(DATA TO USE):
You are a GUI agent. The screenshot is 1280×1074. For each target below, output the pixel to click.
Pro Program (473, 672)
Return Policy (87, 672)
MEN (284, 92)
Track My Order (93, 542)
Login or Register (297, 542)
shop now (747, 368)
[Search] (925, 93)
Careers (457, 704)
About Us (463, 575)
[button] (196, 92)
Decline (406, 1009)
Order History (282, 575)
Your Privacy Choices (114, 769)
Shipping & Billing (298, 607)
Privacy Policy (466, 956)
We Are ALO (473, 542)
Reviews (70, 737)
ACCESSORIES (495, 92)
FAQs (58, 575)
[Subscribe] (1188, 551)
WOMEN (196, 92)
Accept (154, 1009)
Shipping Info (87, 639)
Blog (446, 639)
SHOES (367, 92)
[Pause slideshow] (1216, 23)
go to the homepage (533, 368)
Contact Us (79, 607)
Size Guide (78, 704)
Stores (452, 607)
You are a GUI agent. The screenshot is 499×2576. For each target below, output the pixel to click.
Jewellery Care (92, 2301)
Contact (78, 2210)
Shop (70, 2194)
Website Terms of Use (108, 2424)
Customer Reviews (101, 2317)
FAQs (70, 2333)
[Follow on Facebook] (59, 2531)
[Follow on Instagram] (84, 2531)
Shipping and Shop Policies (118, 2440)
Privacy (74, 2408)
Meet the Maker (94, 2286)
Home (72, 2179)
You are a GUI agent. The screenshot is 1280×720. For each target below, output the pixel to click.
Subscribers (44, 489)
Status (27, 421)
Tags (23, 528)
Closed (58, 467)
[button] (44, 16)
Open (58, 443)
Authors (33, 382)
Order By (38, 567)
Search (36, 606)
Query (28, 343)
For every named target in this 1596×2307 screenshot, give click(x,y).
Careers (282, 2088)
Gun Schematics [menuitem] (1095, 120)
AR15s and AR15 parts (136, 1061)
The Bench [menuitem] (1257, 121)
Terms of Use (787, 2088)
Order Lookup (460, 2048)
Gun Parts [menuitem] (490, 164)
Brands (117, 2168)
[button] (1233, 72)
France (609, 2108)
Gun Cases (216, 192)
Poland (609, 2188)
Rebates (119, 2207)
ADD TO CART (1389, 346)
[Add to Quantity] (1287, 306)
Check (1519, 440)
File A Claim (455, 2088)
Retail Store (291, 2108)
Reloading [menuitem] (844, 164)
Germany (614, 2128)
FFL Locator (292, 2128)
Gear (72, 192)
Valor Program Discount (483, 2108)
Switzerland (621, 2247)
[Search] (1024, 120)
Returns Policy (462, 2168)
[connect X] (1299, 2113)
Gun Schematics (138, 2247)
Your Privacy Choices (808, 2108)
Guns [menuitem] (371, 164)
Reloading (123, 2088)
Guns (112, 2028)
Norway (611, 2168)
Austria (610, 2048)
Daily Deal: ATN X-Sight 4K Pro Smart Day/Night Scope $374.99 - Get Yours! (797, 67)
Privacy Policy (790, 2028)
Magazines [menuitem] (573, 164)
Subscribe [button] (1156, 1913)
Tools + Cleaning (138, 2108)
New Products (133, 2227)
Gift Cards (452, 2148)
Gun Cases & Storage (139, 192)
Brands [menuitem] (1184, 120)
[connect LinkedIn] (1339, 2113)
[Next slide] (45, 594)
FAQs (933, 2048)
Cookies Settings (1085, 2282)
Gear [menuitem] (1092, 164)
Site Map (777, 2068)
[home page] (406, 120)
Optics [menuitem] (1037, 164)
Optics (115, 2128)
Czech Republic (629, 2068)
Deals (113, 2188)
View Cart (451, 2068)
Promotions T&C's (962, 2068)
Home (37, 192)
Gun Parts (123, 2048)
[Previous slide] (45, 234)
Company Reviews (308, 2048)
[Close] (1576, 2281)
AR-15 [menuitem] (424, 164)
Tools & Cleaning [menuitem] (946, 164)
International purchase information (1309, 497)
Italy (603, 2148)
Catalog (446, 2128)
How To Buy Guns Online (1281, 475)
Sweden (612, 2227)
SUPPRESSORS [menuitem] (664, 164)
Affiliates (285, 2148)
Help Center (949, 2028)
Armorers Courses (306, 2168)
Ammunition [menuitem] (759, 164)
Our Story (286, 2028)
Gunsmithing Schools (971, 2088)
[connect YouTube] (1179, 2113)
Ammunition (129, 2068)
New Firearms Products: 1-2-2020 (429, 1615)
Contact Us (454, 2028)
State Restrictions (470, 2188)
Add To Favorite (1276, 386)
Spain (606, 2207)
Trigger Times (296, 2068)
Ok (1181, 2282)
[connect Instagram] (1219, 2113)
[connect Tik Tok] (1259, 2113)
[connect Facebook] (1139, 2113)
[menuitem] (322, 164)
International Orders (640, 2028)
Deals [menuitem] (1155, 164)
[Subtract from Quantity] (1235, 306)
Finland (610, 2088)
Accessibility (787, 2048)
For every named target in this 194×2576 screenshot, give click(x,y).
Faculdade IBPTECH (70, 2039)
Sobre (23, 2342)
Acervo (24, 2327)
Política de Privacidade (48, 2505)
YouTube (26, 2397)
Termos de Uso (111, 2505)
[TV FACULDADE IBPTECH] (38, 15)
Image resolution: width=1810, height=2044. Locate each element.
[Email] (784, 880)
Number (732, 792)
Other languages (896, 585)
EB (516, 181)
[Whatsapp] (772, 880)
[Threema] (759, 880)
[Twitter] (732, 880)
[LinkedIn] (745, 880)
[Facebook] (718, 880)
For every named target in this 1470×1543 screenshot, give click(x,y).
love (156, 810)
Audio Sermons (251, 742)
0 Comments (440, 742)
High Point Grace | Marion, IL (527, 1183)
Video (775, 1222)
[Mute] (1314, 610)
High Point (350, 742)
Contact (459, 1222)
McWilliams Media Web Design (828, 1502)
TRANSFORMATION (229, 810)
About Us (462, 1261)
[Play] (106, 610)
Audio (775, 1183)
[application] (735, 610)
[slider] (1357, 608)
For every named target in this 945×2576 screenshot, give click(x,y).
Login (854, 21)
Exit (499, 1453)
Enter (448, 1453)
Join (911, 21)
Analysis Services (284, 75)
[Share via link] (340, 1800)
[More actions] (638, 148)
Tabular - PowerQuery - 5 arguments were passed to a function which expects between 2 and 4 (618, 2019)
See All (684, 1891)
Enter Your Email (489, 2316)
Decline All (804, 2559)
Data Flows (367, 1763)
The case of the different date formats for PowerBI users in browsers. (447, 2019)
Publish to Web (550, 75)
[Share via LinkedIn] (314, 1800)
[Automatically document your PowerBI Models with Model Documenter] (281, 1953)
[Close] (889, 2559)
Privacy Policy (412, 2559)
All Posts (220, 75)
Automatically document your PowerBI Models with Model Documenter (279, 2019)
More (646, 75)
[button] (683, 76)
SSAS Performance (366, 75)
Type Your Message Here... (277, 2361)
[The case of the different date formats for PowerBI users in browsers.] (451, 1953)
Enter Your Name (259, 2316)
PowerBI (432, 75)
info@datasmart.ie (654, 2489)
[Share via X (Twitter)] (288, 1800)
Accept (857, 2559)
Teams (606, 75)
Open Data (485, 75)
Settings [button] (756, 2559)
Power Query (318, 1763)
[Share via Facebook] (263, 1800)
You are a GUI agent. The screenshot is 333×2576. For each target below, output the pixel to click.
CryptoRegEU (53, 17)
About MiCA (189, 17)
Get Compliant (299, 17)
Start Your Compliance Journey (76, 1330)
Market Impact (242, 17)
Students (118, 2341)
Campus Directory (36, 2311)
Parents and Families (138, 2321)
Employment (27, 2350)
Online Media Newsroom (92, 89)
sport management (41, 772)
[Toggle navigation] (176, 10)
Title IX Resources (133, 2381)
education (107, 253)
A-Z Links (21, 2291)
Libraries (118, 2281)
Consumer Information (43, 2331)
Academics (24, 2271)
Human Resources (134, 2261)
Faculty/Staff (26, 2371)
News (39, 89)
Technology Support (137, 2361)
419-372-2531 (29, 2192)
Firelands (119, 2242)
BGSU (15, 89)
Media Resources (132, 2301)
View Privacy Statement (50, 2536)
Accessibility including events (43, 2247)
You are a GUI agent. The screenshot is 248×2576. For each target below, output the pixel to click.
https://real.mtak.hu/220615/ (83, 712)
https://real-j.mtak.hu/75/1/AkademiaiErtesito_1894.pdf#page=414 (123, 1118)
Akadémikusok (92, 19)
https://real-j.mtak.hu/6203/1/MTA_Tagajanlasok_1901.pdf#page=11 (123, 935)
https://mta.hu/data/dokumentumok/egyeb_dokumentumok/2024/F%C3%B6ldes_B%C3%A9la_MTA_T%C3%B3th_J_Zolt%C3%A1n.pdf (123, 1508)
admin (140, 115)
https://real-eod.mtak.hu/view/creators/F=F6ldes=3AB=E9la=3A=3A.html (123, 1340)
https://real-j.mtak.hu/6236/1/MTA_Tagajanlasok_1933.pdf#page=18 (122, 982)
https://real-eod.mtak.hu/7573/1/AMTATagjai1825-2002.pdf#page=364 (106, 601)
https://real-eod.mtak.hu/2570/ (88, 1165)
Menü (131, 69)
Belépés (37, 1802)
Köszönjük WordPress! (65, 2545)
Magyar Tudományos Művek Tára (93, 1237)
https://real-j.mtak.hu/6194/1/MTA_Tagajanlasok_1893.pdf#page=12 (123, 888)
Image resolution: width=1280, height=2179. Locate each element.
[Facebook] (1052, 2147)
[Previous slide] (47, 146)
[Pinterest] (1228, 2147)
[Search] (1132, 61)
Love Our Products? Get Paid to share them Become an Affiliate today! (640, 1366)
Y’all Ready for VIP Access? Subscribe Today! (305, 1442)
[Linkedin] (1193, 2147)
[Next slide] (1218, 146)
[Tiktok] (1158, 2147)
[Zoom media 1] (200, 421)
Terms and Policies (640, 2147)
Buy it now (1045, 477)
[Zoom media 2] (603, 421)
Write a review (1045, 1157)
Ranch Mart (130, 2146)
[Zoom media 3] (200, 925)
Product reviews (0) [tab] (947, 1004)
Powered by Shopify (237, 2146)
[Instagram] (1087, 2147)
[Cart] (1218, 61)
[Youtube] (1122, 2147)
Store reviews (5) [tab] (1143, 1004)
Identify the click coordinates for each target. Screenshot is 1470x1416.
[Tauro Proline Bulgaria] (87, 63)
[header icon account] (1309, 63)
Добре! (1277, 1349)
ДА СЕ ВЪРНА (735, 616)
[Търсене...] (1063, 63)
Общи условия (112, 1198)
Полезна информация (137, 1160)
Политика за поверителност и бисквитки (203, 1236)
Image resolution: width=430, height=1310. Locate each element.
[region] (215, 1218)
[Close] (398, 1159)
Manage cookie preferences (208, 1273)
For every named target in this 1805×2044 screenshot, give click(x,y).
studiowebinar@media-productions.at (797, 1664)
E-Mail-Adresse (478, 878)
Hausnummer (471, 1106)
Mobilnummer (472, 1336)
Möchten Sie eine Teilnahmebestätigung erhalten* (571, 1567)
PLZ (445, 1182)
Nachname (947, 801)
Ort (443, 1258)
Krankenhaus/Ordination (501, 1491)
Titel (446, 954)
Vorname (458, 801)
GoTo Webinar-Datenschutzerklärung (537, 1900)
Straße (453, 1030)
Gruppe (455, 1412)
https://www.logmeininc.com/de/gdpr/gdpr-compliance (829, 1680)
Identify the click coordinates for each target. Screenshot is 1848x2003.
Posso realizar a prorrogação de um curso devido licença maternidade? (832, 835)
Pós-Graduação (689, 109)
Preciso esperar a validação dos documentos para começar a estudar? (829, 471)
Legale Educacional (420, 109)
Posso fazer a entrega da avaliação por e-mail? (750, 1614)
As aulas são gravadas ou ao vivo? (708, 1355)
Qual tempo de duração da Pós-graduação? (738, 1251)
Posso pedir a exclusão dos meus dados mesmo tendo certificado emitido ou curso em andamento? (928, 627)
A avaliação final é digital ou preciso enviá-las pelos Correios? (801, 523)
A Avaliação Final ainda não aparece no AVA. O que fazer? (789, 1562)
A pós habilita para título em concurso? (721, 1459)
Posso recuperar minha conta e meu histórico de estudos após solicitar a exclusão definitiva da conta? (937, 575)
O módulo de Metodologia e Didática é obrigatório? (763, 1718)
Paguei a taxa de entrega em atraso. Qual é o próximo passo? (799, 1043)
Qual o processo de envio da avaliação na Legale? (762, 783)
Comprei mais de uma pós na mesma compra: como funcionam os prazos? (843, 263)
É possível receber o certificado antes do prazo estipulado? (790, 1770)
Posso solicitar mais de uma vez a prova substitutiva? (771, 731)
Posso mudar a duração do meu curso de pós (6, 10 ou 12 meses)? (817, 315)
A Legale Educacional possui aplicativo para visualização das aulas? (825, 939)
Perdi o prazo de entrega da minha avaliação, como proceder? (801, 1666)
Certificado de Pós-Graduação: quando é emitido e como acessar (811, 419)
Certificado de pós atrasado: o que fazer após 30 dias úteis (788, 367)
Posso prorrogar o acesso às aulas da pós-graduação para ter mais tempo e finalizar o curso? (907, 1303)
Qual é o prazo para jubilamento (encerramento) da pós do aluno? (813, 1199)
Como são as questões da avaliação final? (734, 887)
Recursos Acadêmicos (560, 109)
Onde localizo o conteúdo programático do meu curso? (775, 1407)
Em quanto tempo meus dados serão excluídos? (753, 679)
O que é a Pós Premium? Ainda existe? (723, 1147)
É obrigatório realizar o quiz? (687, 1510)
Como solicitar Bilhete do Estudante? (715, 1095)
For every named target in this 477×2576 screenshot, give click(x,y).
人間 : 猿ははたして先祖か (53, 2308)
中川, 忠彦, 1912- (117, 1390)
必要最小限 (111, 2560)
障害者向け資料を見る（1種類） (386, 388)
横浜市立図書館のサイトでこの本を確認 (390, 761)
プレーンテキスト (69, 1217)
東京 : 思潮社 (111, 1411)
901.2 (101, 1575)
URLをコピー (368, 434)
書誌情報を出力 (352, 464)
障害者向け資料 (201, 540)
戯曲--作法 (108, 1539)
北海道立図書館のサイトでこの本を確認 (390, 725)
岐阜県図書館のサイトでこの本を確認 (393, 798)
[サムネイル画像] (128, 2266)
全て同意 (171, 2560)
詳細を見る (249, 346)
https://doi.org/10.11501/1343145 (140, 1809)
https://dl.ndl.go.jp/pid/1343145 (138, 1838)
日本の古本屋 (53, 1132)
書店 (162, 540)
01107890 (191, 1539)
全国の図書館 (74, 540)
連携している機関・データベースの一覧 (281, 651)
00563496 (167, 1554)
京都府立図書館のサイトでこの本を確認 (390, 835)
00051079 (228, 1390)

(REQUIRED ACTION):
Everything from the line with "[Share via X (Twitter)] (288, 1800)" through the line with "Consumer Information (43, 2331)" should be written out exactly as it appears above, end lines included, and nothing outside that range.

(RESPONSE):
[Share via X (Twitter)] (288, 1800)
Accept (857, 2559)
Teams (606, 75)
Open Data (485, 75)
Settings [button] (756, 2559)
Power Query (318, 1763)
[Share via Facebook] (263, 1800)
You are a GUI agent. The screenshot is 333×2576. For each target below, output the pixel to click.
CryptoRegEU (53, 17)
About MiCA (189, 17)
Get Compliant (299, 17)
Start Your Compliance Journey (76, 1330)
Market Impact (242, 17)
Students (118, 2341)
Campus Directory (36, 2311)
Parents and Families (138, 2321)
Employment (27, 2350)
Online Media Newsroom (92, 89)
sport management (41, 772)
[Toggle navigation] (176, 10)
Title IX Resources (133, 2381)
education (107, 253)
A-Z Links (21, 2291)
Libraries (118, 2281)
Consumer Information (43, 2331)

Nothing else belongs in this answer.